Frequently Asked Questions

Q: I am having problems getting your DVD-R discs to burn in my drive. If they do burn, they won't play back in some drives. What's up?

A: All drives have firmware (software on an internal chip) that tells it how to burn discs from each of the disc manufacturers. If the firmware is outdated, the discs may not burn properly, resulting in a failure or incompatibility during playback. In most cases, updating firmware is quick and easy process and you can find the latest version from a list of links on the MAM-A site.

Q: What do you recommend as the safest method of labeling Gold Archive CDs and DVDs? Are water-based pens generally safe over the long-term? What about Sharpies?

A: For CD-R, water or alcohol based permanent markers are safe -- we offer them on our site. (See the link below). Sharpies should only be used in the center of the disc where no data is saved. For DVD R, You do not need to worry about marking the media since there is a "dummy" layer on top. Any marker can be used anywhere on the label side of the disc.

CD-safe markers

Labeling and archiving guide:
Q: I have heard that it is always better to burn at the lowest speed possible to get the best recording. Is that true? If not, what speed do you recommend for CD-R? DVD-R?

A: When recording on analog tape, it is always best to record at the lowest speed to get the highest quality recording. For optical discs (CD-R, DVD-R, Blu-ray) this is not true. As a rule of thumb, we find that the best recording is roughly at half the top rated speed. So for CD-R for example, the best recording quality is about 24X for a disc with 52X top speed, for DVD-R; 8X (for a 16X disc). As is true with many processes, choosing the middle of the range is often the way to get best performance.

Q: I want to archive some LPs and cassettes on my stand alone Compact Disc Recorder, but it won't accept the new high-speed CD-Rs. Will your digital audio CDs work with this recorder?

A: Yes. Our Digital Audio for Consumers discs are rated for 1X-12X speeds and were specifically designed for applications like yours.

Q: I ordered your product below from an online dealer and during shipping they have been exposed to sub-zero temperatures (-10 to -30) for at least a week. Does this damage the archival DVD's? Or are they safe to use?

A: I understand your apprehension, although we know that cold temperatures do not have an adverse effect on the media. High temps can be problem if over 140 F for an extended time.

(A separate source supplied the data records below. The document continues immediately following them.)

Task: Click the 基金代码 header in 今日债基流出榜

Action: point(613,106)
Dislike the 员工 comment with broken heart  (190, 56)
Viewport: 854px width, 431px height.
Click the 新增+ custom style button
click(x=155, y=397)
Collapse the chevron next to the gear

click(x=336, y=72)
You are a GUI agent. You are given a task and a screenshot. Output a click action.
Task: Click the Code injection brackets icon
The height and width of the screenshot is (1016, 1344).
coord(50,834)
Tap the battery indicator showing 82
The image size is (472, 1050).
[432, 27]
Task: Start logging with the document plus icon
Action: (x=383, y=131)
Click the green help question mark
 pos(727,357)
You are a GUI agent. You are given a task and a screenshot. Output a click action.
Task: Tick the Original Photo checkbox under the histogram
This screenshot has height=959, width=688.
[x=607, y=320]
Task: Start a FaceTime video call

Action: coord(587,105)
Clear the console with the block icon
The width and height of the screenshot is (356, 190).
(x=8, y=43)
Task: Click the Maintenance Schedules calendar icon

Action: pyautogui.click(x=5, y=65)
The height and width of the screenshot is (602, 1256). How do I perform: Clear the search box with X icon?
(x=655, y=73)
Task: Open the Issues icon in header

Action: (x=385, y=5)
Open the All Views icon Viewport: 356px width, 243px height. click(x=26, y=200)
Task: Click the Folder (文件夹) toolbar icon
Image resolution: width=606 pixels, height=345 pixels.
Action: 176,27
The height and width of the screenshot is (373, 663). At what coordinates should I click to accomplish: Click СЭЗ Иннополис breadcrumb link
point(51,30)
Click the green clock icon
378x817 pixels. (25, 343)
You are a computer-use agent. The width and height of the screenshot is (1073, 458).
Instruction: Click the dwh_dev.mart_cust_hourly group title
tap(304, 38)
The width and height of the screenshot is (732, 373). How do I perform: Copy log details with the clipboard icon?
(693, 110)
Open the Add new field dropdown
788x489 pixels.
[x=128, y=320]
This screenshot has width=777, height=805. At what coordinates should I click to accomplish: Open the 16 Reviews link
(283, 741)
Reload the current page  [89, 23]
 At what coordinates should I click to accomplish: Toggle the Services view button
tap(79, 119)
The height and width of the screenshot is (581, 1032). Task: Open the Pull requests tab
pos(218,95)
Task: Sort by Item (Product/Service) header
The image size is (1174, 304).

Q: Now that I've invested heavily in digital photography in both dollars and personal time, I'm trying to find the best available storage media to archive my digital images. After searching the web, I learned about your archive grade products, but most of the discussions concern music files, text and data storage, rather than image files. Does the high praise given your MAM-A gold CD-R products apply when storing JPEG, RAW, or Tiff files as well as music files, etc.?

A: Our MAM gold CD-R is generally respected as being the best archive grade recordable media available. It works equally as well for images in any photo format, music, text or data -- it's all just zeros and ones to the CD or computer. We are very involved in the photo market and our media is in use in 80% of the photo developing labs in Canada that offer our gold media as the "digital negative" for their customers' photos.